Reading passage:
· · · ·
We use proprietary and third party's cookies to improve your experience and our services, identifying your Internet Browsing preferences on our website; develop analytic activities and display advertising based on your preferences. If you keep browsing, you accept its use. You can get more information on our Cookie Policy
Cookies Policy
FIWARE.ArchitectureDescription.Data.SemanticAnnotation R3 - FIWARE Forge Wiki

FIWARE.ArchitectureDescription.Data.SemanticAnnotation R3

From FIWARE Forge Wiki

Jump to: navigation, search
FIWARE WIKI editorial remark:
This page corresponds to Release 3 of FIWARE. The latest version associated to the latest Release is linked from FIWARE Architecture

Contents

Copyright

Legal Notice

Please check the following FI-WARE Open Specification Legal Notice (essential patents license) to understand the rights to use these specifications.

Overview

The principle standing behind Semantic Web is to evolve the "link" concept from an unspecified element describing the relationship between two elements into a "named relationship". This should clarify which is(are) the relationship(s) between those elements.

That is the main reason why RDF (Resource Description Framework), the language of Linked Open Data was invented. RDF is based on Triples, in the form of<SUBJECT><PREDICATE><OBJECT>.
· · · ·
Required work:
1. In the Semantic Annotation architecture page, what does the abbreviation RDF stand for?
2. Continue the Semantic Annotation architecture page from the point where it stops.

Supplied data:
· · · ·
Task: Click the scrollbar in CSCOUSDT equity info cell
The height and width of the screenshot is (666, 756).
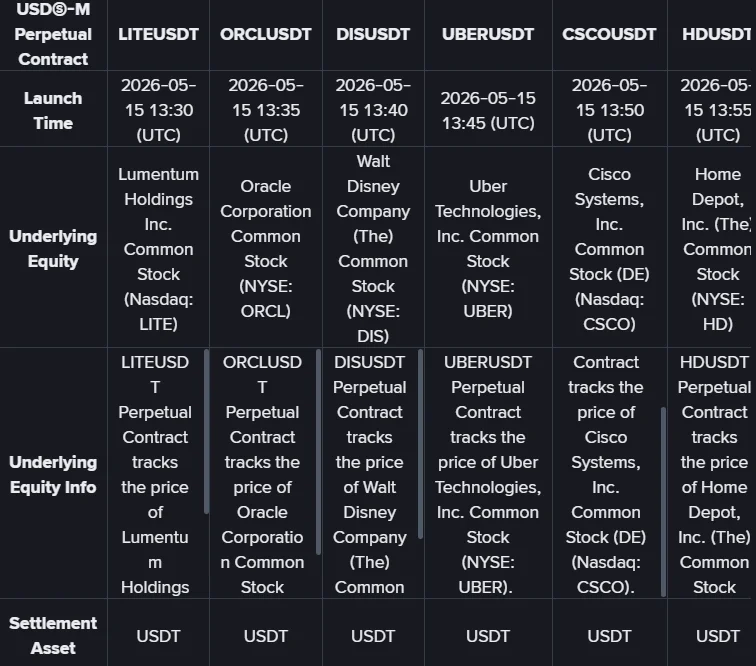Action: coord(663,502)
· · · ·
Results for each task:
1. Resource Description Framework

2.
The Subject is a URI, identifying uniquely a particular resource to be described, while the predicate (and sometimes the object) can describe objects and their relationships. The Semantic Annotator is basically a tool which tries to identify important entities (places,persons,organizations) and associate them a text and describe them with Linked Open Data.


This GE provides a general-purpose text analyzer to identify and disambiguate LOD (Linked Open Data) resources related to the entities in the text. It is built following a modular approach to optimize and distribute text processing & LOD sources (plug-in). Also it allows RDF triple generation that easily links to LOD resources.

The main conceptual idea of the Semantic Annotation GE is shown in the Figure below.

Conceptual Model of Semantic Annotation GE


Target usage

This GE may be used in the augmenting of content (news, books, etc.) with additional information and links to LOD. It provides filtering and search based on LOD resources used as categories/tags.


Target users are all stakeholders that want to enrich textual data (tags or text) with meaningful and external content.

In the media era of the web, much content is text-based or partially contains text, either as media itself or as metadata (e.g. title, description, tags, etc.). Such text is typically used for searching and classifying content, either through folksonomies (tag-based search), predefined categories, or through full-text based queries. To limit information overload with meaningless results there is a clear need to assist this searching process with semantic knowledge, thus helping in clarifying the intention of the user. This knowledge can be further exploited not only to provide the requested content, but also to enrich results with, additional , yet meaningful content, which can further satisfy the user needs.

Semantics, and in particular Linked Open Data (LOD), is helpful in both annotating & categorizing content, but also in providing additional rich information that can improve the user experience.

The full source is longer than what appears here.